Chung died of cancer in January 1959 at Franklin Hospital in San Francisco. Among her pallbearers was Admiral Chester W. Nimitz, one of her "Golden Dolphins."

==Personal relationships==
A pioneer in both professional and political realms, Chung led an unconventional personal life. As the only woman in her class, she adopted masculine dress and called herself "Mike," but after having established a professional practice she reverted to conventional dress and her female name.

Based on personal correspondence, she had close and apparently intense relationships with at least two other women, the writer Elsa Gidlow and entertainer Sophie Tucker, that some writers have speculated were romantic. Although she was briefly engaged, she never married.

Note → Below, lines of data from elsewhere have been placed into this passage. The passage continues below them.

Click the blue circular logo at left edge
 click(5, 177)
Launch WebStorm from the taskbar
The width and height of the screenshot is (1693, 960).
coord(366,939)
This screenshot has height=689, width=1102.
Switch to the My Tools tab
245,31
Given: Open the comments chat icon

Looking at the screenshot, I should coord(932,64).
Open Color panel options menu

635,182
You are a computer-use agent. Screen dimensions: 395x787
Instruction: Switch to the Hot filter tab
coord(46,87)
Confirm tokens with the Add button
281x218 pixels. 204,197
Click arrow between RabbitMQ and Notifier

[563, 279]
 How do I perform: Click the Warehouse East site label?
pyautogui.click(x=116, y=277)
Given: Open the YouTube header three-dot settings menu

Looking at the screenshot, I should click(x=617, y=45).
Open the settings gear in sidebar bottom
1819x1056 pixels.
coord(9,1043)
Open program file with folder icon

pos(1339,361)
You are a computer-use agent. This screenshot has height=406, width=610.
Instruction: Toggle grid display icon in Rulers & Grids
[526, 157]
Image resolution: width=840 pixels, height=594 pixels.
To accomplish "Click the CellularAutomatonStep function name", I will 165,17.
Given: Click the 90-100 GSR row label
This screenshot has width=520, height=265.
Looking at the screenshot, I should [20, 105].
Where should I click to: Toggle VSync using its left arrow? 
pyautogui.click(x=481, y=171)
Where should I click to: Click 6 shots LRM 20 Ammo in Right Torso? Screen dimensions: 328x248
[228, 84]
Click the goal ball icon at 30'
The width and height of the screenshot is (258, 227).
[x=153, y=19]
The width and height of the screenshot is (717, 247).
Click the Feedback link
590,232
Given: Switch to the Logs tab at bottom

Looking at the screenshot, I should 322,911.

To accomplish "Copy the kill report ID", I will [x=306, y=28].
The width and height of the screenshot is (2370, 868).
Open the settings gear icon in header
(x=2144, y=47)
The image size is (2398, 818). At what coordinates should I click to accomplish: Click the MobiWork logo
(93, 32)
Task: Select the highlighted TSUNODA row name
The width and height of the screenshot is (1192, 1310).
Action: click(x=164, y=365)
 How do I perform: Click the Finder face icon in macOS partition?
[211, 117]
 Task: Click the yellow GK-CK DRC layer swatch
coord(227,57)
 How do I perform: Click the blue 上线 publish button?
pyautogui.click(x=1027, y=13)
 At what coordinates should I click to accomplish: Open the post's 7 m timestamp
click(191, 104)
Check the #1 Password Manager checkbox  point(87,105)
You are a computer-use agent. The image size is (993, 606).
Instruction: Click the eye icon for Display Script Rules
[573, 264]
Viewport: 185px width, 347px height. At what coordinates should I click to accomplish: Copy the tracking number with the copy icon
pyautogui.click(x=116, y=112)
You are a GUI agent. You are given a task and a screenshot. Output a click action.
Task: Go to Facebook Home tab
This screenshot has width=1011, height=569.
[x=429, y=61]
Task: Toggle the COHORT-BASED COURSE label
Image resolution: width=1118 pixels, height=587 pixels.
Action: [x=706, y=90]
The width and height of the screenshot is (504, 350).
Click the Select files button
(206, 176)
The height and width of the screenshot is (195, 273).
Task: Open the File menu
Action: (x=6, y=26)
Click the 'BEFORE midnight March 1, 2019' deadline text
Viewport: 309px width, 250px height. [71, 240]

An advocate of strong Sino-American relations, Chung was a neighbor, friend, and confidante of travel writer Richard Halliburton (1900–1939), who died in an attempt to sail the junk Sea Dragon, as a symbol of the bond of East and West, from Hong Kong to the 1939 Golden Gate International Exposition in San Francisco.

===Military "sons"===
Some of the notable "sons" of "Mom" Chung included:

- Albert B. Chandler, Sr. (no. 98), Governor and U.S. Senator from Kentucky
- William F. "Bull" Halsey (no. 600), Fleet Admiral of the United States Navy
- Andre Kostelanetz (no. 434), conductor
- Melvin Maas (no. 447), Major General of the United States Marine Corps and U.S. Representative from Minnesota
- Chester W. Nimitz (no. 100), Fleet Admiral of the United States Navy
- Russell Randall, Brigadier General of the United States Army Air Forces
- Ronald Reagan (no. 131), actor and President
- Walter F. Schlech Jr. (no. 108), Rear Admiral and Chief of Military Sealift Command, United States Navy
- William Sterling Parsons, Rear Admiral and bomb commander of Enola Gay
- Raymond E. Willis (no. 124), U.S. Senator from Indiana

== Commemorations ==
Chung reportedly served as inspiration for the character of Dr. Mary Ling in the 1939 film King of Chinatown, portrayed by Anna May Wong.

At least three Flying Fortresses were named "Mama Chung" in her honor by her "adopted" sons during World War II.

Chung was commemorated with a plaque in the Legacy Walk project on October 11, 2012, an outdoor public display which celebrates LGBT history and people.

A tunnel boring machine for the San Francisco Municipal Railway's Central Subway was named "Mom Chung" on March 7, 2013.